The caldron of controversy was stirred in late July when a Sydney chef named Peter Urmson organized a boycott of food produced in Tasmania, the island’s main export, in an effort to force the government’s hand. The Buy Right campaign signed up 300 businesses and received support from as far away as Europe to boycott Tasmanian apples, cheese and its distinctive Cascade beer.

Advertisement

“This boycott will stay in place until that legislation is completely overturned,” Urmson said, adding that about 40% of those participating are heterosexual. “We want to show Ron Cornish he doesn’t have the people of Australia behind him.”

The boycott has propelled the issue into a fierce debate in Australia, with some opponents of the state’s laws saying they are nonetheless going out of their way to buy Tasmanian. “As grotesque as the criminal sections are, however--and this is a king-sized however--one must deplore the arrogance and meretriciousness of the effort by homosexuals to have them rescinded,” columnist Frank Devine wrote in the newspaper the Australian.

Russell Paterson, a cheese producer in northern Tasmania and head of the island’s Food and Beverage Assn., reported in early August that the boycott had no measurable effect. “Inevitably you have innocent people hurt. It’s dividing the community--for every person who says he is not going to buy Tasmanian, there is someone else who says he is.”

The dispute over gay law reform has even divided the Tasmanian government. Sue Napier, an assistant minister of youth and women’s affairs, asked for a conscience vote--in which members can vote outside party discipline--in the state parliament because she opposed the ruling Liberal Party’s opposition to reform. But she lost.

“I would like to see the law changed. By decriminalizing, it doesn’t mean you encourage or condone homosexuality,” Napier said in a telephone interview. “But I knew that the party’s policy was not to reform when I stood for election.”

Michael Lester, a respected political columnist for the Mercury, argued that the Liberal Party, which despite the name is Australia’s conservative political movement, took a tough line on the laws because it depends heavily for support on the so-called Bible Belt in the north of the state.

Advertisement

He said the Liberals were concerned with intrusions made by the National Party, which represents the far right wing and until recently never had much support in the state.
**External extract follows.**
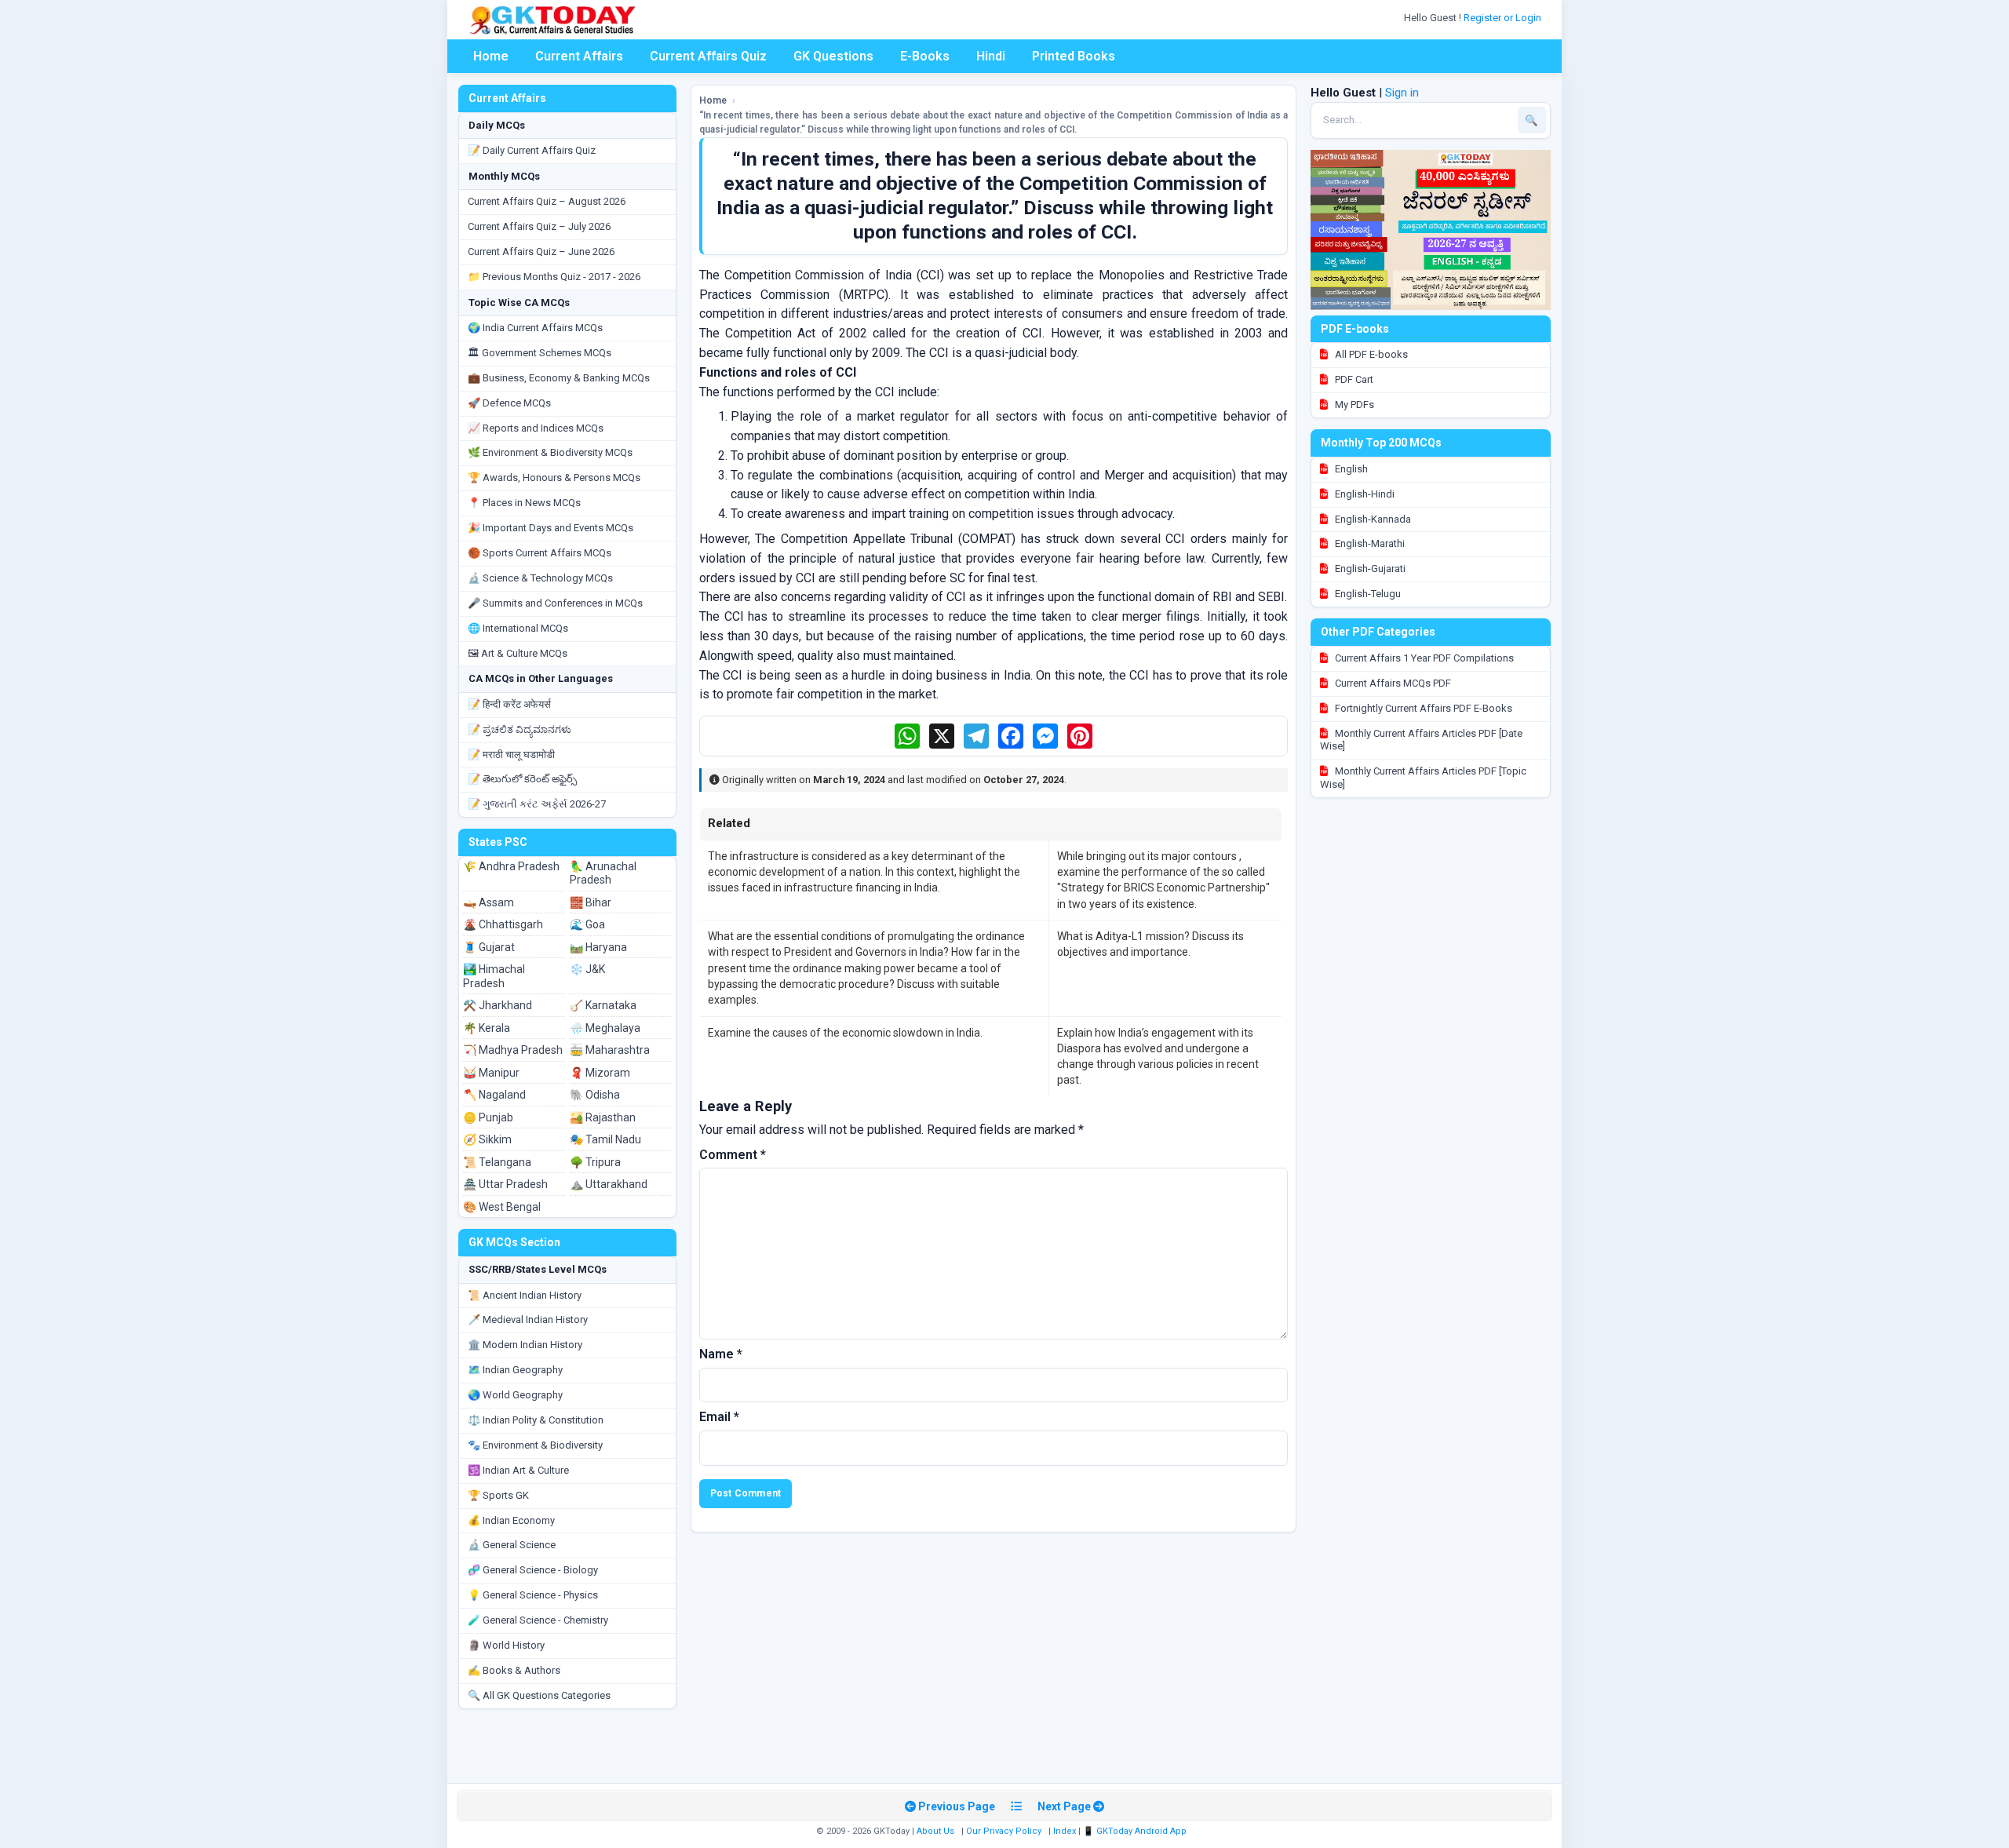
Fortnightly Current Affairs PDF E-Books (1422, 708)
“It is blatant political hypocrisy,” said John White, a member of the state parliament and the opposition Labor Party’s spokesman on legal matters. “For the government to say we’re a Christian-based society which believes in the Bible and refuse to accept what Christ said about tolerance and forgiveness is just unacceptable.”

Michael Lavarch, the Australian federal attorney general, said he would present legislation to Parliament in Canberra this month to override the Tasmanian laws. He said the federal government can act in this case because of its treaty obligations with the United Nations.

The controversy could easily end with a political standoff, with the police unable to prosecute anyone because the law has been overridden by the federal government but with the sodomy laws still on the books.

For their part, Toonen and Croome said they want to retreat a little from the huge public attention that has been brought to bear since the U.N. decision. While they won a public victory, their relationship came to an end, Toonen noted.

“Whatever happens, we’ve broken the back of the whole issue,” Toonen said. “It has become an embarrassment to a country which prides itself on its human rights position.”